While Irish nationals can continue to enter and work in the UK under the Common Travel Area agreement, this does not cover EU nationals living in Ireland and travelling across the border. Under the new UK immigration system that is to come into effect on 1 January 2021, both EU and non-EU nationals will be treated equally.

Employers in Northern Ireland in particular should take measures to reduce the risk of labour shortages, such as ensuring that employees from EU Member States other than Ireland are aware of, and encouraged to apply for, the EU Settlement Scheme.

Employers should take steps to prepare for the post-Brexit immigration system including: verifying qualifications, considering the requirements under the new points-based system and availing of any possible temporary transitional immigration schemes which may assist.

For businesses in the UK hiring from the EU

Regardless of the outcome of the current negotiations, from 1 January 2021 there will be guaranteed changes for businesses hiring in the UK:

  • From 1 January 2021, a new ‘points-based’ immigration system will replace the current rules for workers from outside the UK.
  • Employers will need to be a licensed sponsor to hire eligible workers from outside the UK, including EEA, EU and Swiss Citizens.
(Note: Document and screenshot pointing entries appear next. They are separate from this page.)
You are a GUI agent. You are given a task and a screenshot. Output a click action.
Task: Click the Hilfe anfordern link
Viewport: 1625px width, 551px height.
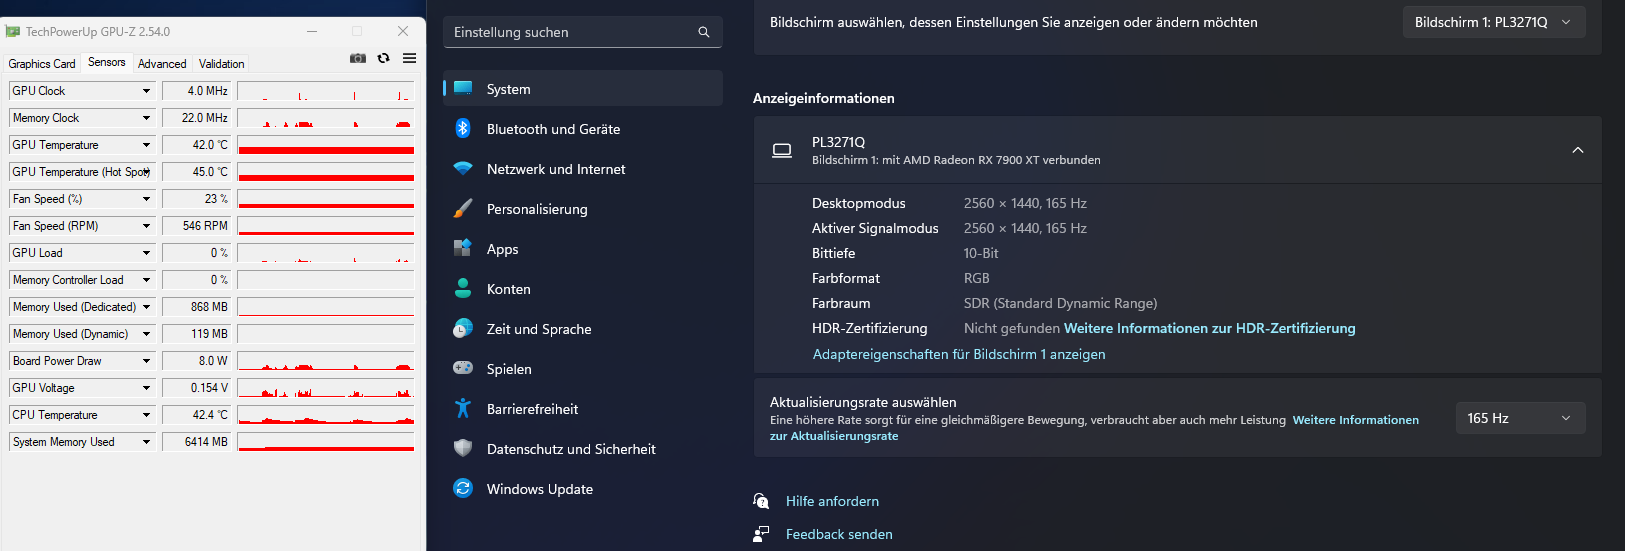(832, 501)
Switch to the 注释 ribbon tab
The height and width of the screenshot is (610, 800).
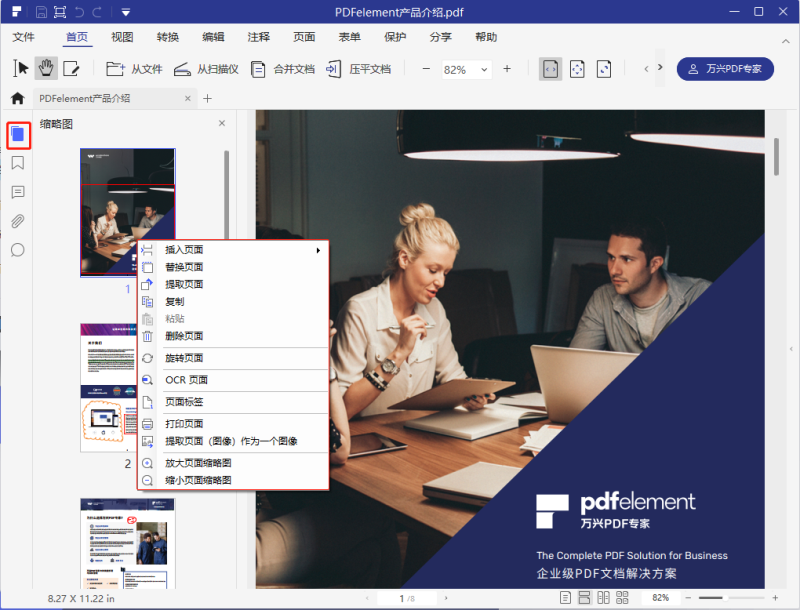point(259,37)
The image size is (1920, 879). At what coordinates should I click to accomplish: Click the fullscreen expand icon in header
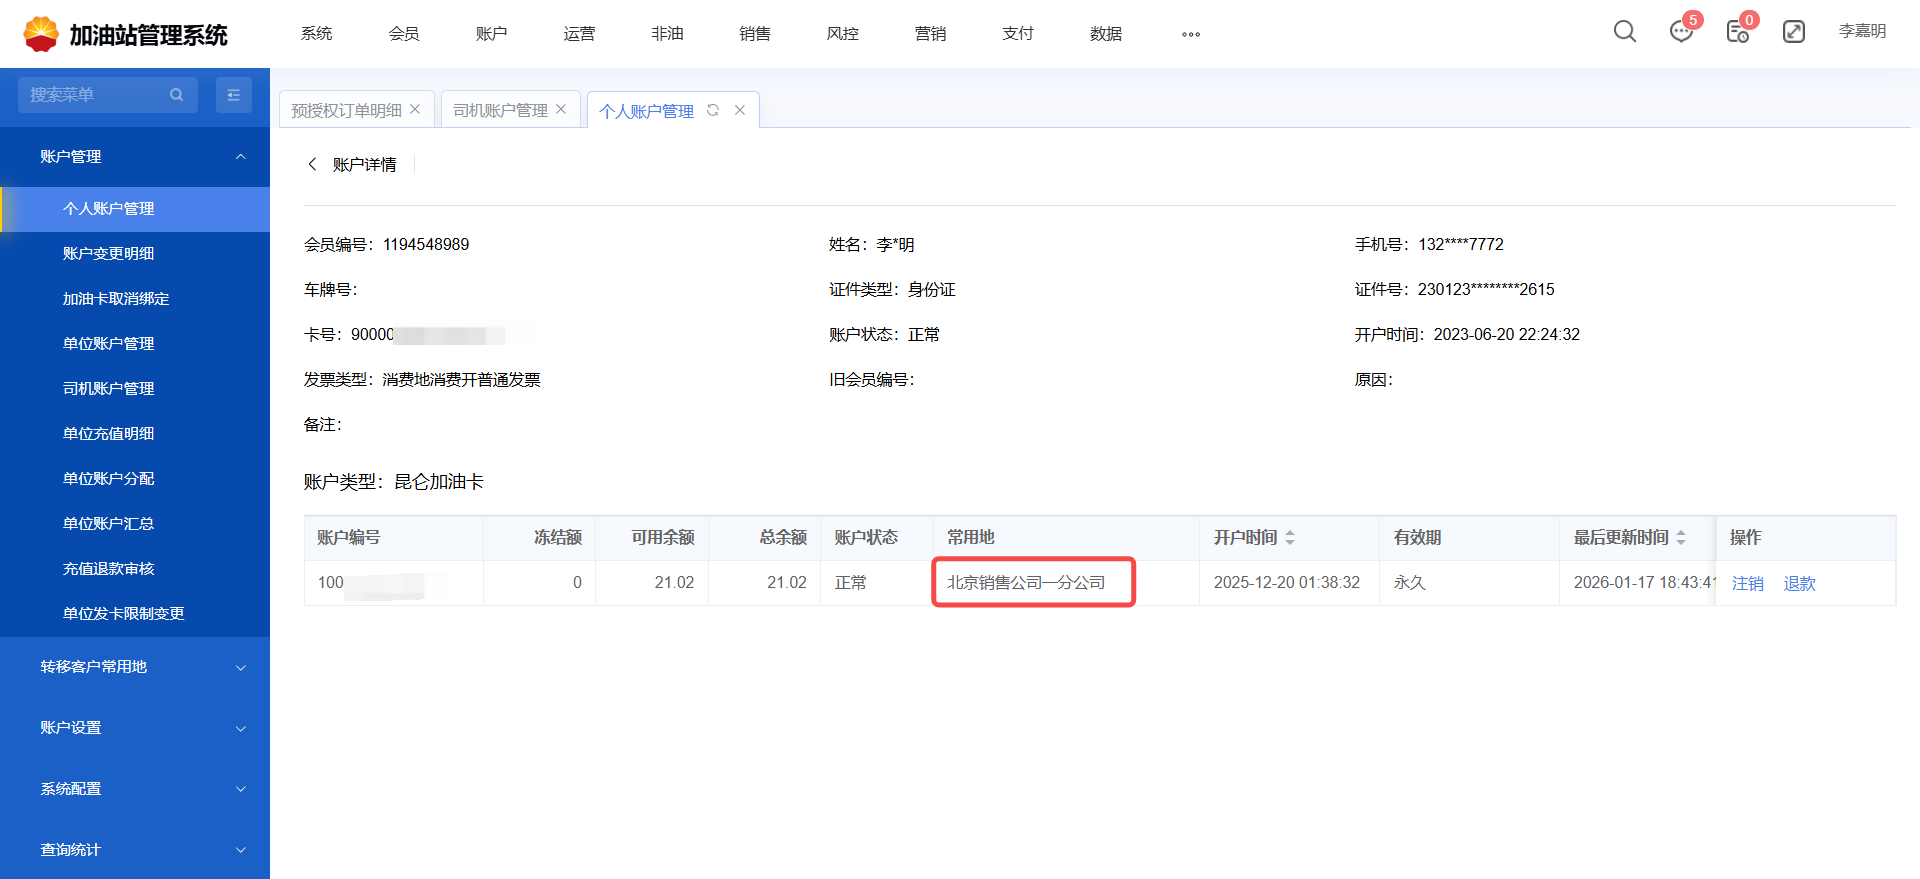pos(1794,32)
This normally takes 8 weeks and fees apply. Check your business is eligible and read the accompanying sponsorship guidance.
  • New job, salary and language requirements will apply to anyone you want to hire from outside the UK. Check that the people you want to hire will meet the requirements for coming to the UK for work.

The new system will not apply to hiring Irish citizens, or EU citizens already living and working in the UK who are eligible under the EU Settlement Scheme.